## [Material supplied]
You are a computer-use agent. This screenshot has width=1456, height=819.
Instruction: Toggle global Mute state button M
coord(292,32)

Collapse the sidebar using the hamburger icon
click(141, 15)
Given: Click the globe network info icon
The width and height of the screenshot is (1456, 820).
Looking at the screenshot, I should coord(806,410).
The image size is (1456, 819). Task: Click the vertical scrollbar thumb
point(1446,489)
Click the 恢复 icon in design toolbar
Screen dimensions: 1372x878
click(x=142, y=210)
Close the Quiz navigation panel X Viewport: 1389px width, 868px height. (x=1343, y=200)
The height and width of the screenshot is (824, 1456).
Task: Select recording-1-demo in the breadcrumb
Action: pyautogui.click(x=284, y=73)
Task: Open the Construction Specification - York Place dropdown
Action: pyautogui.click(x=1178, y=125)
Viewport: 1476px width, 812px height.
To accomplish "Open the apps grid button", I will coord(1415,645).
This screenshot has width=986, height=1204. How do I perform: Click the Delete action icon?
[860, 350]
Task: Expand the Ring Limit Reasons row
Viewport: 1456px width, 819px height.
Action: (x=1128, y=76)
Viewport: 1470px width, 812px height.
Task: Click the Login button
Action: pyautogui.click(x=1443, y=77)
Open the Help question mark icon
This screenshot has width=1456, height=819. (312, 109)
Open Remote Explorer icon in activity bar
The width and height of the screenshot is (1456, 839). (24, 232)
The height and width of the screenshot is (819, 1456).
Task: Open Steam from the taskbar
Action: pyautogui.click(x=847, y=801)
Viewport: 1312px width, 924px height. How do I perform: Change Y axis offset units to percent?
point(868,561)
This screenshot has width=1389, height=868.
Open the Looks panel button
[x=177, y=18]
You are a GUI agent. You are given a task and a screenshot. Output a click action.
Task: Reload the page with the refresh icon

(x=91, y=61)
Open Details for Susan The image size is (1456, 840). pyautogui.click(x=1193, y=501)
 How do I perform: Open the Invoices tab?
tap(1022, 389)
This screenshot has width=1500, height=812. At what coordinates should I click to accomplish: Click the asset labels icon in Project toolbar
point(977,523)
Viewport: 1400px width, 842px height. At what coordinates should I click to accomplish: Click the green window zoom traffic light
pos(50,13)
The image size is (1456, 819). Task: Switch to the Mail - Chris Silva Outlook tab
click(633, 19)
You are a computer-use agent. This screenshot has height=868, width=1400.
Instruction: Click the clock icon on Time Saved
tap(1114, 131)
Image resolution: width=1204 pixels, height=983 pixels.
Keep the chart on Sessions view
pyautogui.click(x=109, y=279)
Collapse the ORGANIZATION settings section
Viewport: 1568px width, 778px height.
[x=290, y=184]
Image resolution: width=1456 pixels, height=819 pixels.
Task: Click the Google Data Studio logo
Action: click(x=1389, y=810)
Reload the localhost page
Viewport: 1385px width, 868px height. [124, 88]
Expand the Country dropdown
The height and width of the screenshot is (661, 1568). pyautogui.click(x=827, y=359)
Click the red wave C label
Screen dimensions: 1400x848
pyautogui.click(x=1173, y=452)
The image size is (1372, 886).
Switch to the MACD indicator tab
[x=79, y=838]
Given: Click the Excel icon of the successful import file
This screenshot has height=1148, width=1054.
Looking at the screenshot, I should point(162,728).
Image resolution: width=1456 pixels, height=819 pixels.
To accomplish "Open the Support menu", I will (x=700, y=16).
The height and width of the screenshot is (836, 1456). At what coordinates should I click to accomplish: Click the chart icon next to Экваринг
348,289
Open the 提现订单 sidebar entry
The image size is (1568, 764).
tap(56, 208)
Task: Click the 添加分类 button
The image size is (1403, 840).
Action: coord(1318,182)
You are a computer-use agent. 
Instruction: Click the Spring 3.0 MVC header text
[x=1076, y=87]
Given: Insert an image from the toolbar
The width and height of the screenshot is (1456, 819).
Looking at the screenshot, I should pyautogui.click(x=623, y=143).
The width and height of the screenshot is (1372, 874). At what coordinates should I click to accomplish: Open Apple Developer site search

## [Problem details]
Once you have found every line in the listing that holds the string "computer", copy each of them.

## [Answer area]
You are a computer-use agent. This screenshot has width=1456, height=819.
You are a computer-use agent. This screenshot has height=868, width=1400.
You are a computer-use agent. 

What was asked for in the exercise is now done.